1、你可以直接转入合成的sRNAi片段，其实最初的sRNAi技术就是这么做的。但是这样的效率不高，且不够稳定。重复性差。条件苛刻，也就是不容易做好。

2、将sRNAi片段插入适当的质粒基因组中，让质粒将它带入靶细胞，因为质粒可以自行复制，入细胞后可以复制、表达自己基因组中的基因（包括插入的sRNAi），这样就可以使细胞内的sRNAi片段多起来，达到发挥作用的浓度。（虽然这个浓度不要求很高，但这种方式肯定比直接转染sRNAi片段多，且有效。）

3、将你的sRNAi连上质粒基因组后转进去表达（利用的这个质粒叫：载体），是长久还是瞬时？这要取决于质粒（载体）。严格的说除了立逆转录病毒载体，其他的都是瞬时的表达，细胞传代后均有可能消失。当做也不排除有较稳定的（在选择压力下，比如新霉素抗性等，或者营养依赖，选择等）。

4、利用质粒进行sRNAi，因为质粒上可能有标记，便于检测你的效果。建议先理论弄明白，做的过程中出现问题便于分析。

 转染是一种实验手段，就是把核酸转移进入细胞，sRNAi是把小RNA转染进入细胞，通常说的转染是将质粒转移进入细胞，只不过两者目的不同，sRNAi目的是沉默基因，通常说的转染是表达蛋白。

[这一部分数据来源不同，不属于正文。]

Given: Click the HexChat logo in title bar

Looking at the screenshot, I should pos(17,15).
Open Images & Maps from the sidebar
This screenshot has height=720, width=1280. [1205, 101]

商业合成的siRNA是用化学方法直接合成的，通常就是一对大概23bp的双链RNA，它可以在细胞内诱导接连成小RNA 即我们常说的沉默RNA，用于直接沉默目的基因的转录体，迅速高效但是沉默时间是瞬时的，而用质粒载体时，需要构建表达载体，载体上选择合适的启动子，报告基因 和有效的沉默序列是必要的。表达载体一般能在细胞内或体内稳定存留一段时间。可以稳定表达沉默片段，从而达到沉默基因的目的。

siRNA只能做瞬转，而用质粒的话可以建立稳转株。其目的都是沉默目的蛋白的。